NSW budget: Chris Minns gives Daniel Andrews a lesson on budgets
NSW Premier Chris Minns has handed Victoria’s Labor leader Daniel Andrews a political lesson on how to deliver a credible state budget when your economy is tanking and the debt pile is reaching unscalable heights.
As a first budget for the newly minted Labor government, this was the time to go hard and disappoint.
Instead, it opted to offend few and please as many as possible.
Nevertheless, it still stands in stark contrast to Victoria’s high taxing budget of May and provides at least some hope Labor in NSW gets the dynamic nature of the challenges the state faces.
There are now two different political and fiscal models on display from two different Labor state governments facing very similar problems – a housing crisis, an economy in retreat and union pressure to dramatically boost public sector wages.
Neophyte NSW Treasurer Daniel Mookhey has made an attempt to demonstrate at least some fiscal discipline in his first budget. The lack of it from Victorian Treasurer Tim Pallas’s punitive tax model was a key criticism of the Andrews government model.
Not that you’d call the Minns government efforts on Tuesday overly courageous. And its usefulness is predicated on a lot going right in the economy.
In other words, that the outlook doesn’t get worse.
There isn’t a lot of wriggle room.
And while Mookhey gives the appearance of a treasurer trying to make some hard decisions to get the budget back into the black and start arresting the debt peak, there will be critics that suggest it was modest at best.

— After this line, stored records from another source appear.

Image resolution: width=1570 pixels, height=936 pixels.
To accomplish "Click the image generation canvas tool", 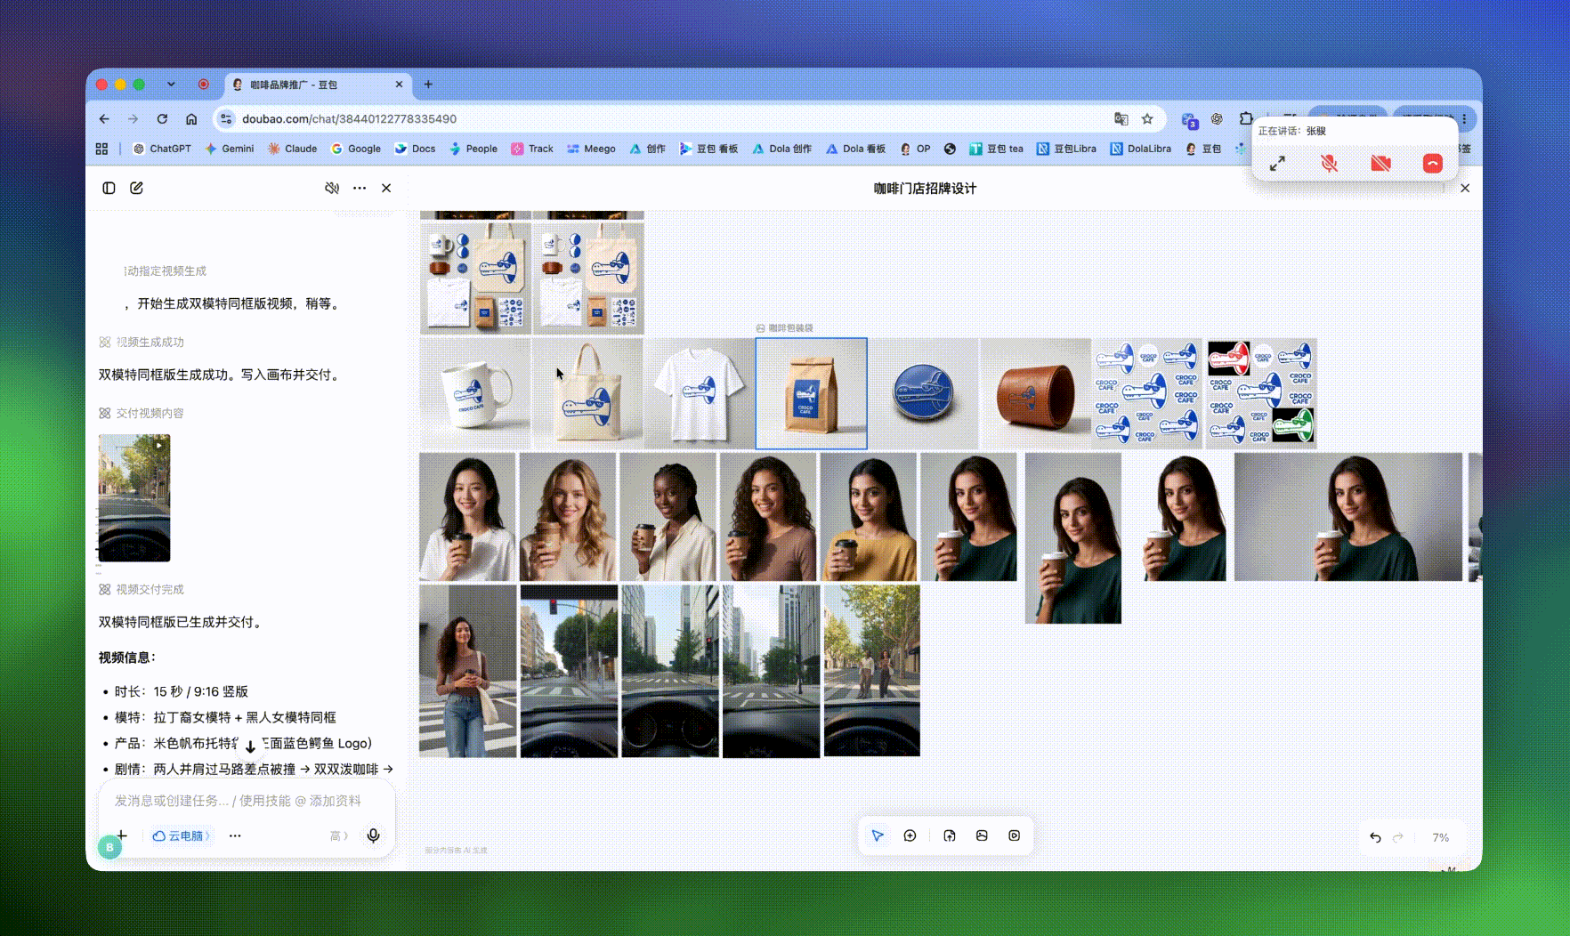I will pyautogui.click(x=982, y=835).
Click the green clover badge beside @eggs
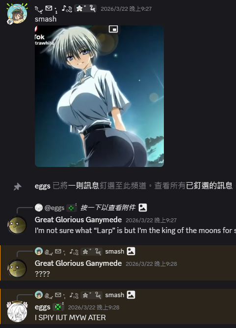This screenshot has height=328, width=236. tap(71, 208)
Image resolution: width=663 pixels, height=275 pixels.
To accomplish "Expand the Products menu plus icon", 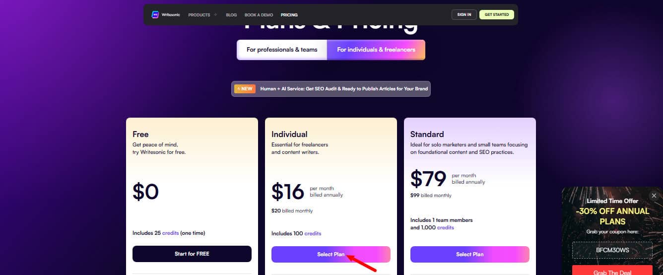I will 215,15.
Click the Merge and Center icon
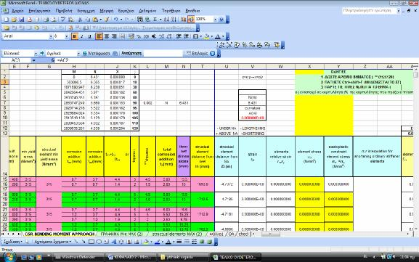419x262 pixels. [122, 36]
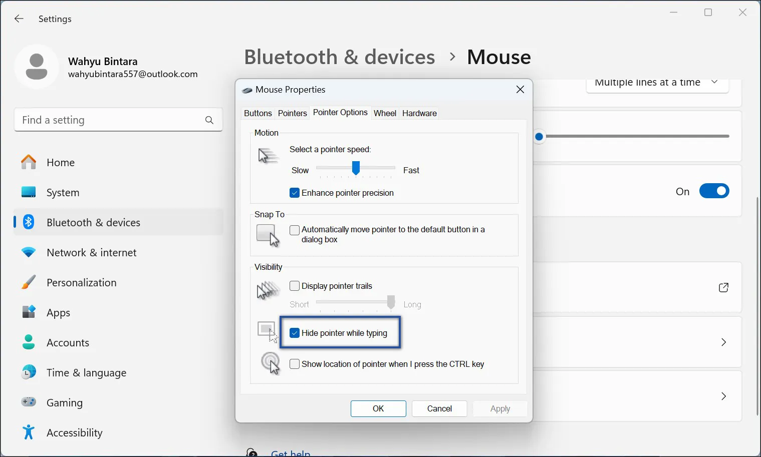
Task: Open Accounts settings from the sidebar
Action: tap(68, 342)
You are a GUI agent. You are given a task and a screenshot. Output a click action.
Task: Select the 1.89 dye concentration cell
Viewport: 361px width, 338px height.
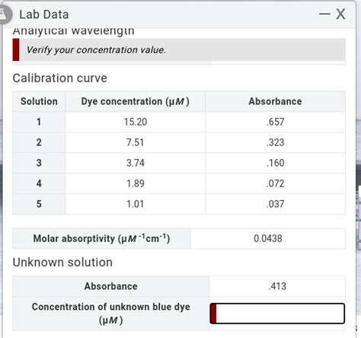pyautogui.click(x=135, y=183)
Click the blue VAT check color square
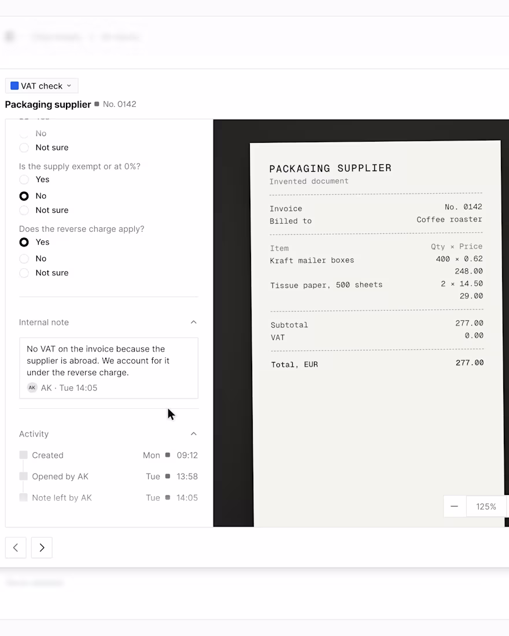Viewport: 509px width, 636px height. 14,86
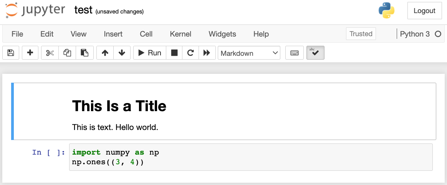
Task: Paste cells below using the clipboard icon
Action: coord(84,53)
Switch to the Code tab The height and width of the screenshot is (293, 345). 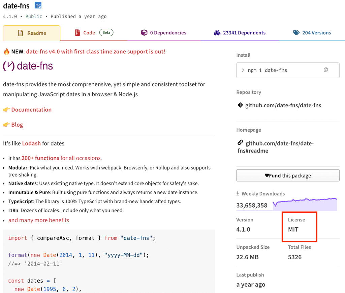tap(89, 33)
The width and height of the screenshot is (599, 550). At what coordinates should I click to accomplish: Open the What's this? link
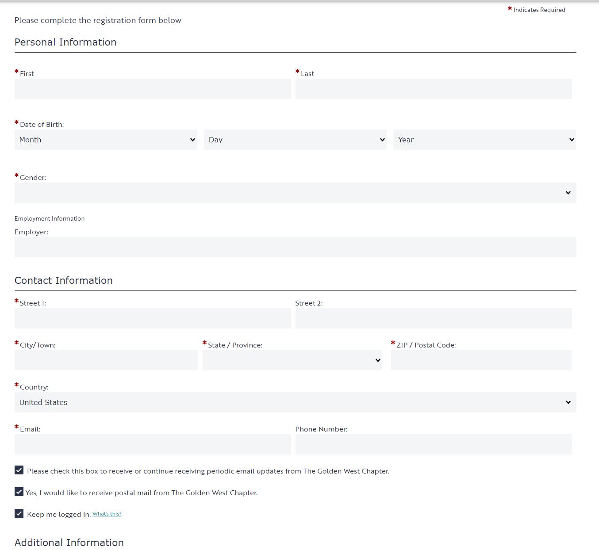107,514
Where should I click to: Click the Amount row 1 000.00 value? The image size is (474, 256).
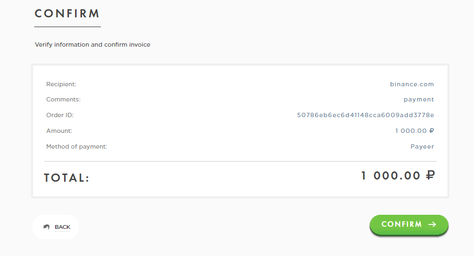point(410,131)
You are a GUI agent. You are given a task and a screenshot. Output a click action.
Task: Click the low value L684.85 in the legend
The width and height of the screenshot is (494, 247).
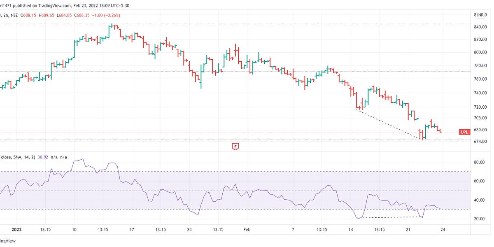[x=64, y=14]
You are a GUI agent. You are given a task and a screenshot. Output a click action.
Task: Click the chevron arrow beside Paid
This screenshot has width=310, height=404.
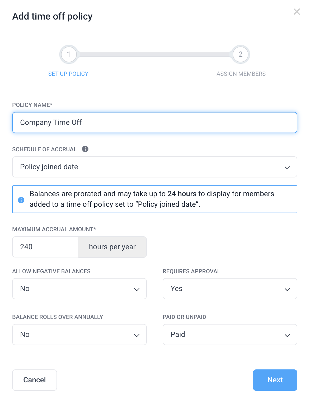(x=287, y=335)
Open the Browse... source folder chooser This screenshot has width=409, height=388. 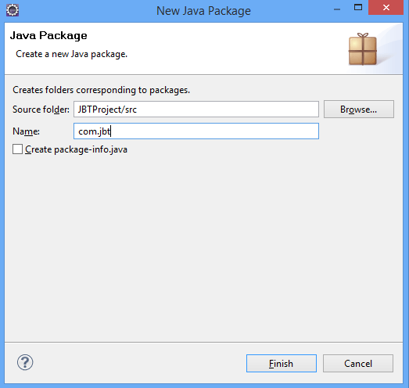pyautogui.click(x=359, y=110)
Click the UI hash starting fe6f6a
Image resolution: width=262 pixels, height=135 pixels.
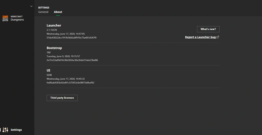click(70, 83)
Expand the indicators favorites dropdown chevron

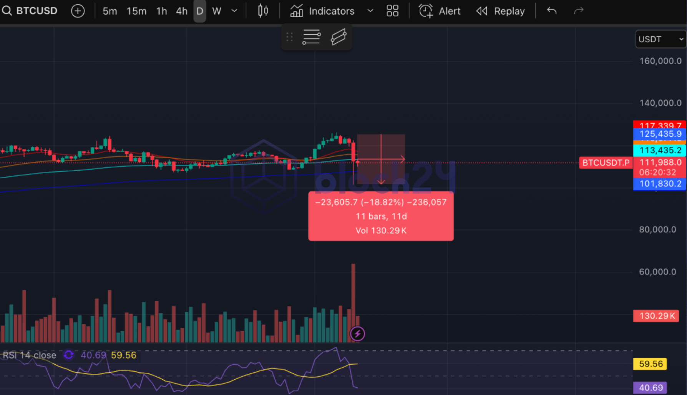click(370, 11)
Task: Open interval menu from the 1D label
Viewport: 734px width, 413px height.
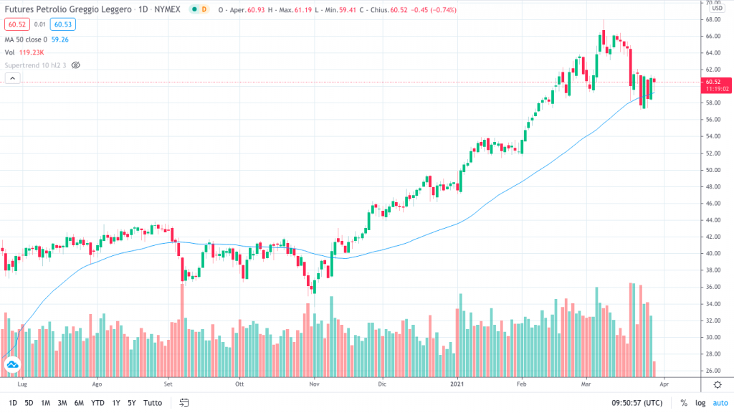Action: coord(143,9)
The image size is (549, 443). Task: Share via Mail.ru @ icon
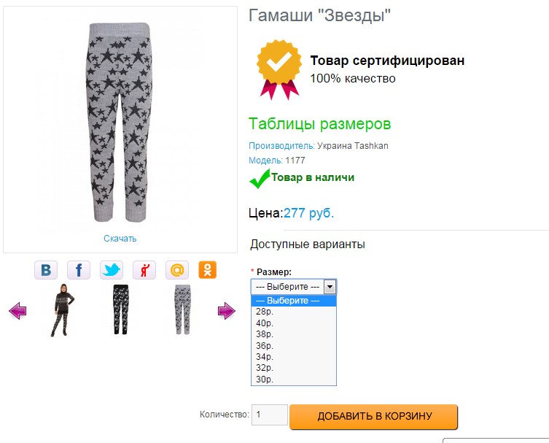[177, 270]
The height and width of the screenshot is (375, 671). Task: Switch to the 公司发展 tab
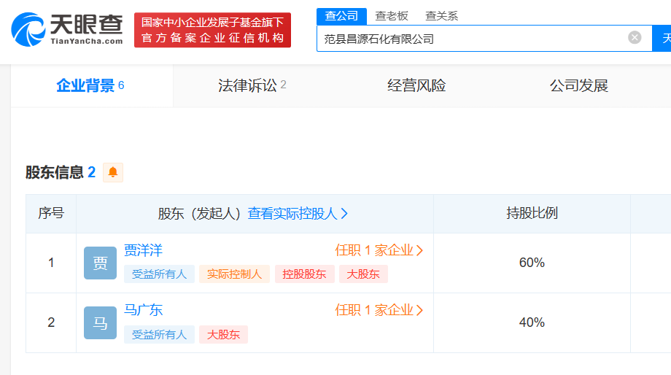pos(578,85)
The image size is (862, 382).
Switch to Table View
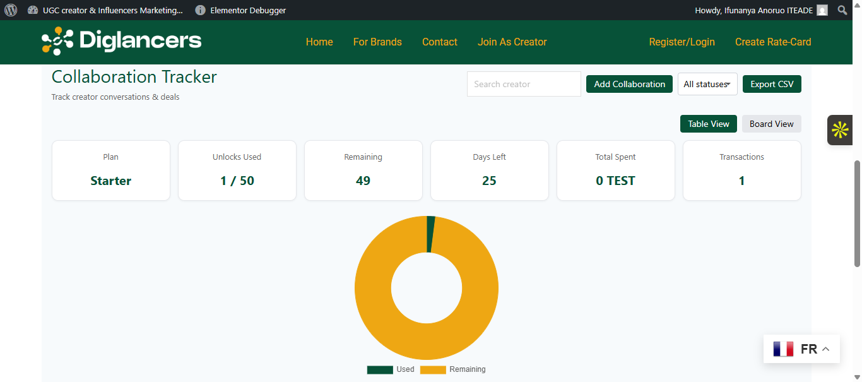click(x=708, y=124)
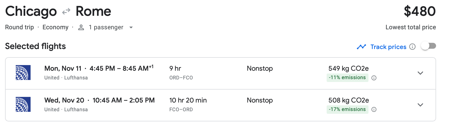Image resolution: width=449 pixels, height=129 pixels.
Task: Click the -17% emissions badge
Action: coord(347,109)
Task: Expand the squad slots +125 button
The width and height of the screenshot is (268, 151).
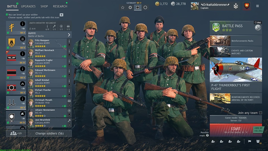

The comparison he will be keen to have made is that unlike his counterpart in Pallas, he has done it without overly defaulting to tax hikes – if you discount the lift in coal royalties. (Where Victoria found only $2bn in savings, NSW managed to find $13bn.)
Why does this matter?
While state budgets were once largely unimportant at a national level, Covid changed the equation.
The combined debt of the provincial governments is rapidly approaching that of the commonwealth’s and the spending profiles have been all pointing in the wrong direction.
Community expectations on cost-of-living relief from their provincial governments cannot be discounted collectively from the broader inflation problem – which is blind to the source of money being pumped into the economy.
How the states respond is now more important than it might once have been.
After delivering on its election commitments, which is unsurprising, the Minns government has rightly put the primary focus of the state’s responsibilities towards the housing crisis and modest cost- of-living relief.
Generous pay rises for essential workers will be hard for an opposition to argue against. Few would suggest that they don’t deserve one.
However, a structural challenge for the budget is now embedded.
Achieving all this amid the broader challenges facing the state, Mookhey has managed to balance the budget (just) while resisting the Andrews government Covid-levy method of taxing private schools, landlords and businesses.
This probably earns the Minns government a solid pass.